Today is patch day in Europe, in preparation of the official release day tomorrow. That means that the farming patch, which the US already has since last Wednesday, will go live in Europe today. Which is the end of farming as we know it. The patch deliberately breaks farming, making it impossible to grow anything at a profit, neither from vendors nor players. It also makes it impossible to cross-breed, and thus to advance your skill to the highest level. Farming is basically "on hold", until Turbine completely reworks the system. I think a less radical solution, like reducing vendor prices for the few crops that made money, would have been better. But I'm willing to give them time to create a new farming system which hopefully works as intended.
As you might have noticed, I liked farming in Lord of the Rings Online. I liked the interactive part most, sowing fields and seeing what harvest I would get. The plant processing meant having work you character for half an hour, without you being able to do anything, except chat, which wasn't that optimal. But at least that gave me opportunity to get a lot of other Real Life ® things done over the weekend, whenever my character was processing his crops. In the 10 pre-order days I spent about 40 hours farming, which is a lot, even if half of that was afk crop processing. But the good news in that is that I managed to explore every single aspect of the old farming system. I did make a lot of money, over 3 gold, but instead of keeping that money, I spent most of it, about 2 gold, to get my farming skill up to master, and for cross-breeding. That still leaves me 1 gold in my pocket to finance my adventuring, which is more than enough at my level.
Every tradeskill in LotRO has 5 ranks: apprentice, journeyman, expert, artisan, and master. And in each rank you can be proficient or master. The recipes that pre-nerf made money were all at master expert level, so most people stopped there. The artisan and master level require more expensive ingredients, so you lose a lot of money whenever you grow a field of those ranks. But I did it anyway, and did master the artisan level, and got proficient in the master level. I didn't get to master the master level, which would have given me the grandmaster title, but I found that the title "master farmer" was what I wanted to run around with. Right now being master farmer is completely useless, there is nothing I can make that anybody would want to buy, even if I just charged them my cost. But maybe when the system is reworked being master farmer becomes useful one day. Right now I only did it for the roleplaying aspects, it gives my hobbit a solid background as farmer who is only forced by the encroaching evil to go adventuring instead of tilting his fields.
Besides skilling up, I enjoyed the cross-breeding system. You start that with rare Sweet Lobelia seeds, which can be found in treasure chests, or received by a quest. You multiply those seeds, then cross-breed them with some other seeds you can buy to make Muddyfoot seeds. Multiply those again, and cross-breed into Dragonsbreath. Multiply those again, and cross-breed into Eagle's Nest. Eagle's Nest is artisan level, so I spent a lot of time growing these to skill up artisan to master. Every field loses you some money, but the alternative is growing strawberries. And as strawberries have the same yield, but sell for ten times less than Eagle's Nest, skilling up with strawberries would have cost me a lot more. The other advantage of going the cross-breeding route is that I stored away seeds and plants of every of these rare pipe-weeds. My guild is planning a role-playing event, a farmer's market, and I'll be running a pipe-weed stall, offering rare pipe-weeds for sale. That could be fun.

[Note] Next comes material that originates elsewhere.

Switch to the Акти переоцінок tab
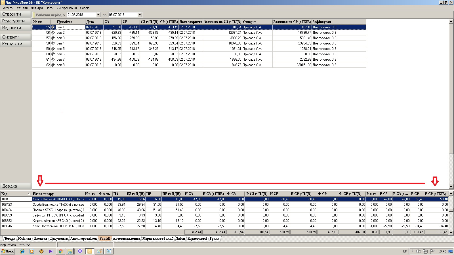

I only did very little adventuring over the weekend, wanting to achieve all my farming goals before the farming system got shut down. And I'm happy I did it, there is still lots of time to quest and level up. I did finish a few quests and reached level 14. But there is still so much to do in the Shire. Not only the quests, but also the many accomplishments and traits you can achieve. I'm still determined to get the lifetime subscription. But my immediate problem is getting hold of the LotRO box tomorrow. I ordered one from Amazon UK long time ago, but apparently they haven't even shipped it yet, so I'll never get it tomorrow. Might have to check the local stores whether they'll sell it already tomorrow. I'll try the same store where I was able to get Burning Crusade on release day, but the release of LotRO isn't quite that big an event, and I'm not sure I won't be without LotRO for a few days before I can get the game somewhere.